Yes! This is a great trick to getting dinner on the table, prepping the night before. Add the ingredients to the crock pot and keep it in the refrigerator. In the morning, remove the crock pot liner from the refrigerator and let it sit out for a bit, to take the chill off. Before you walk out the door, place the crock pot liner in the base and turn it on low.
The rule of thumb is generally ⅓ of a pound for an adult and ¼ of a pound for a child. However, if you are only serving pulled pork sandwiches, that will skew your numbers. If you are serving adequate sides to go with the pull pork sandwich, then ⅓ of a pound is a great guideline. Please note this is the weight before slow cooking the whole pork shoulder. Cooked pork will lose half of its original weight. Base your measurement on the precooked pork shoulder.

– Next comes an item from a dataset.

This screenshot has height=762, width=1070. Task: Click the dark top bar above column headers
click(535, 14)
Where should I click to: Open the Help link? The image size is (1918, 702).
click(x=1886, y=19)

Yes! Just omit all the BBQ sauce ingredients in the pulled pork recipe, pour the leftover BBQ sauce over the pork roast, and cook as directed. Add some chicken broth or water if you need to thin out the BBQ sauce.
To thicken the BBQ sauce, put the leftover sauce in a saucepan on the stove top. Cook it over low heat and stir the reserved sauce on a low simmer until it reaches your desired thickness. Allow the BBQ sauce to cool and store it in an airtight container in the refrigerator. Use the leftover sauce on any leftover shredded pork.
Low FODMAP Pulled Pork in Crock Pot
- 2-3 Pounds Pork Roast
- 29 oz. Tomato puree
- 1 cup Brown sugar
- ½ cup Apple cider vinegar
- 2 Tablespoons Worcestershire sauce
- 1 teaspoon Smoked paprika
- ½ teaspoon Ancho chili powder
- 2 teaspoons Salt - Kosher
- 2 teaspoons Ground Black Pepper
- In a 6-Quart crock pot, spray cooking spray to grease it. Add all the BBQ sauce ingredients. Stir until all BBQ ingredients are combined.
- If the pork roast is fatty, trim off any excess fat. Add the pork roast to the crock pot and cover. Cook on low heat for 8-10 hours or until a meat thermometer reads 195 degrees. This is important because it needs to reach that temperature to break down connective tissues.
- Remove the cooked pork roast from the crock pot and place it on a cutting board. Allow the meat to rest before shredding. Use two forks to shred the meat. Place the shredded meat back into the sauce.
- Serve on top of a baked potato, gluten-free hamburger bun, or french fries.